SFEBES2021 Poster Presentations Metabolism, Obesity and Diabetes (78 abstracts)
1Cardiff University, Cardiff, United Kingdom; 2Stepping Hill Hospital, Stockport, United Kingdom
During the second wave of COVID-19 pandemic in some parts of the world especially in India there were significant numbers of rhino-orbital mucormycosis cases were reported. These cases were remarkably found in COVID-19 patients with diabetes, new-onset diabetes, DKA, stress hyperglycaemia, high ferritin levels, concomitant corticosteroid therapy defective phagocytic activity due to diabetes itself or immunosuppressive agents. COVID-19 is witnessed with widespread manifestations of opportunistic bacterial, fungal and parasitic infections. The mucorales spores germinate in hyperglycaemic, hypoxic and acidic environment that usually found in prolonged hospitalised patients with or without mechanical ventilation.

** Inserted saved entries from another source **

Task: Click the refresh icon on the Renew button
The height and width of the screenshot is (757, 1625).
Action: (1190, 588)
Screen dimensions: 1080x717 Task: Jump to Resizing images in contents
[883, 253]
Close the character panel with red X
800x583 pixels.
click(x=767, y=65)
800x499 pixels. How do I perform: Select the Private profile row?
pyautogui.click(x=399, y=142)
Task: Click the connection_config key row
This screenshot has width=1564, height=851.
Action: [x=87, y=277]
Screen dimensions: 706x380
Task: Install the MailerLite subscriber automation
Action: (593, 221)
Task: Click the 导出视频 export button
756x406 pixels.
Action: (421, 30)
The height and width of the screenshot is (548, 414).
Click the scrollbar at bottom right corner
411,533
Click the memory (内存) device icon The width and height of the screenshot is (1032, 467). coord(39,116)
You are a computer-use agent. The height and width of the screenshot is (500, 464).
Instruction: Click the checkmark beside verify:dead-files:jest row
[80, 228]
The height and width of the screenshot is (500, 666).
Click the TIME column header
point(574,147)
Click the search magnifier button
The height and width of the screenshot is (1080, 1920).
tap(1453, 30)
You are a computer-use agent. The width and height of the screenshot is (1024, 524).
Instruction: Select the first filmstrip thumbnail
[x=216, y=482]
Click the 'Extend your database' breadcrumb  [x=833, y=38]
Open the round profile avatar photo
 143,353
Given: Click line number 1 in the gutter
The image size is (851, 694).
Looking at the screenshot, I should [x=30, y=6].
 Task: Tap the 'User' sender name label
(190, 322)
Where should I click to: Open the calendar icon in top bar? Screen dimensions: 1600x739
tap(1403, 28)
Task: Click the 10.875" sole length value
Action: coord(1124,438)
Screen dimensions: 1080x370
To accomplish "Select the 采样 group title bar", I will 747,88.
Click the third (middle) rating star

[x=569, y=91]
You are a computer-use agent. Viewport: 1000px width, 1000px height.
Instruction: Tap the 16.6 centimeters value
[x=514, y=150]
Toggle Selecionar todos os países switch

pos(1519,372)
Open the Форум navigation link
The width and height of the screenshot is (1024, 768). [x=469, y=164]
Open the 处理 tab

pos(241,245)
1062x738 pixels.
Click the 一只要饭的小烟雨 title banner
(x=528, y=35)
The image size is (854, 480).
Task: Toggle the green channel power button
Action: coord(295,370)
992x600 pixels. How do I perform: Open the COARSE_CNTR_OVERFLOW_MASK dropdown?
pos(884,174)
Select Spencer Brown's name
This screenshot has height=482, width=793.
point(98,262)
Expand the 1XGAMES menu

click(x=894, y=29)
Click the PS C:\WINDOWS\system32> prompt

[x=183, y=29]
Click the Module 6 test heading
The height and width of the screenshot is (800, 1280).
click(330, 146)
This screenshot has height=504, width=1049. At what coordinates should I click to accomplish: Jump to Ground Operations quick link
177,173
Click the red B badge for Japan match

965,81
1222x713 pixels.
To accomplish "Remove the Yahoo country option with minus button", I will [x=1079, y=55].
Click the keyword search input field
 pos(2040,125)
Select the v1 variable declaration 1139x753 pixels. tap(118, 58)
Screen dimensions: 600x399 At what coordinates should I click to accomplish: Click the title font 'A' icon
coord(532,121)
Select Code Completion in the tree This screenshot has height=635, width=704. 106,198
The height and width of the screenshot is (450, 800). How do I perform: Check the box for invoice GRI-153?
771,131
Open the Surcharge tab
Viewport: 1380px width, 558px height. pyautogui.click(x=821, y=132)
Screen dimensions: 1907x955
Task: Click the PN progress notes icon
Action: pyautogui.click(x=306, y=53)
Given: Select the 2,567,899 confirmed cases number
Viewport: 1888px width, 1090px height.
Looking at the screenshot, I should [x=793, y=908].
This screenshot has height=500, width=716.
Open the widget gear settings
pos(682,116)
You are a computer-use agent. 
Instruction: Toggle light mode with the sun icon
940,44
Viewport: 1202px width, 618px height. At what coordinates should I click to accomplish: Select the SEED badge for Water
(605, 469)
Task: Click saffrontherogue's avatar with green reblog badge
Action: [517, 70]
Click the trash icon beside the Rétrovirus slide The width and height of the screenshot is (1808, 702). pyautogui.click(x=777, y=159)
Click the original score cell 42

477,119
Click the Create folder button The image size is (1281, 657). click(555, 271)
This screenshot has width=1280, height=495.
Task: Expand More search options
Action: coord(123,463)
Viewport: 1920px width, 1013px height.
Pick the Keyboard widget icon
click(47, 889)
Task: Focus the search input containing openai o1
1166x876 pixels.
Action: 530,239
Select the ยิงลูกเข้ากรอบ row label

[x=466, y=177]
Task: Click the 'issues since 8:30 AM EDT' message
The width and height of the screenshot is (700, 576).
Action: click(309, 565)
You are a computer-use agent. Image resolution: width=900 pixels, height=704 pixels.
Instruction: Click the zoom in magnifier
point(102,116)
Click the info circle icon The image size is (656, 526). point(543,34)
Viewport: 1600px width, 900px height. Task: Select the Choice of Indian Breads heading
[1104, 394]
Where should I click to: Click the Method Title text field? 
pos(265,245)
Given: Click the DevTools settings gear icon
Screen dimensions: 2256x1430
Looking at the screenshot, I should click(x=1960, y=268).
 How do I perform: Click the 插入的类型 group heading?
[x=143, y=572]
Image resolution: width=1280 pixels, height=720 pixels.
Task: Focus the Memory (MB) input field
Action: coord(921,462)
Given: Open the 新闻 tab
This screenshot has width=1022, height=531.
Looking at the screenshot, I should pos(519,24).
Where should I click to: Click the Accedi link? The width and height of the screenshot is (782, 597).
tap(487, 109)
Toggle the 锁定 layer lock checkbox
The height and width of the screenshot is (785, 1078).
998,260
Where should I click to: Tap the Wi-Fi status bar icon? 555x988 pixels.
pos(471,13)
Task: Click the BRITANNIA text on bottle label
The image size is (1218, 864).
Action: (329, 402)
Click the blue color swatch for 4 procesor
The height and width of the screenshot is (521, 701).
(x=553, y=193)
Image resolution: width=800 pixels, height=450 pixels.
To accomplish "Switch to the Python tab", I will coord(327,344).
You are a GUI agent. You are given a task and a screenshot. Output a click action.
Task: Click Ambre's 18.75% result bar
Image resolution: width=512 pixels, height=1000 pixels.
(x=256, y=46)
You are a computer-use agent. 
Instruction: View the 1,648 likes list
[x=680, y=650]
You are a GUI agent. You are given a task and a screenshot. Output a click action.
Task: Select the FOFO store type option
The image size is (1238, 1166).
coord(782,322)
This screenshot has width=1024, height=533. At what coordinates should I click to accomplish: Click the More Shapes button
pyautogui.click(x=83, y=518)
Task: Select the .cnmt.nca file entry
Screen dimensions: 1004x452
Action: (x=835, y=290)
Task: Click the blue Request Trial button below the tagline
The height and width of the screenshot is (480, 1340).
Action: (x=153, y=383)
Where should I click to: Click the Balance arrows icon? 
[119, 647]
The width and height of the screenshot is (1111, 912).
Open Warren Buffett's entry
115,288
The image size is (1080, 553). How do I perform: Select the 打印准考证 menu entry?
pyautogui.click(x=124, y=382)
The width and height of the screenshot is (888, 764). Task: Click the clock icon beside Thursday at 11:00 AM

Rhino-orbital mucormycosis is an angioinvasive disease caused by mold fungi of the genus Rhizopus, Mucor, Rhizomucor, Cunninghamella and Absidia of Order Mucorales being in class of Zygomycetes. The Rhizopus Oryzae is most common type and responsible for nearly 60% of mucormycosis cases in humans and also accounts for 90% of the Rhino-orbital-cerebral mucormycosis, and especially during this COVID-19 pandemic with an overall 46% mortality. In a large meta-analysis of 851 cases done in 2018, found diabetes remains the leading risk factor of mucormycosis (Odds ratio [OR] 2.69; 95% Confidence Interval [CI] 1.773.54; P < 0.001). After the landmark RECOVERY trial of UK, there are a trend of wide-spread use of steroid in more or less every cases of COVID-19 but surprisingly the emergence of mucormycosis was unheard in UK and elsewhere but in India. Even before the pandemic the sporadic incidences of mucormycosis were reported in India. In a recent case series of 101 mucormycosis cases in Covid-19, where 80% cases had diabetes, and more than two-third (76.3%) received a course of corticosteroids. These findings suggest a trinity of mucormycosis, diabetes and injudicious use of steroid, in people with COVID-19. Correction of risk factors, surgical debridement and a course of Amphotericin B are the main line of treatment.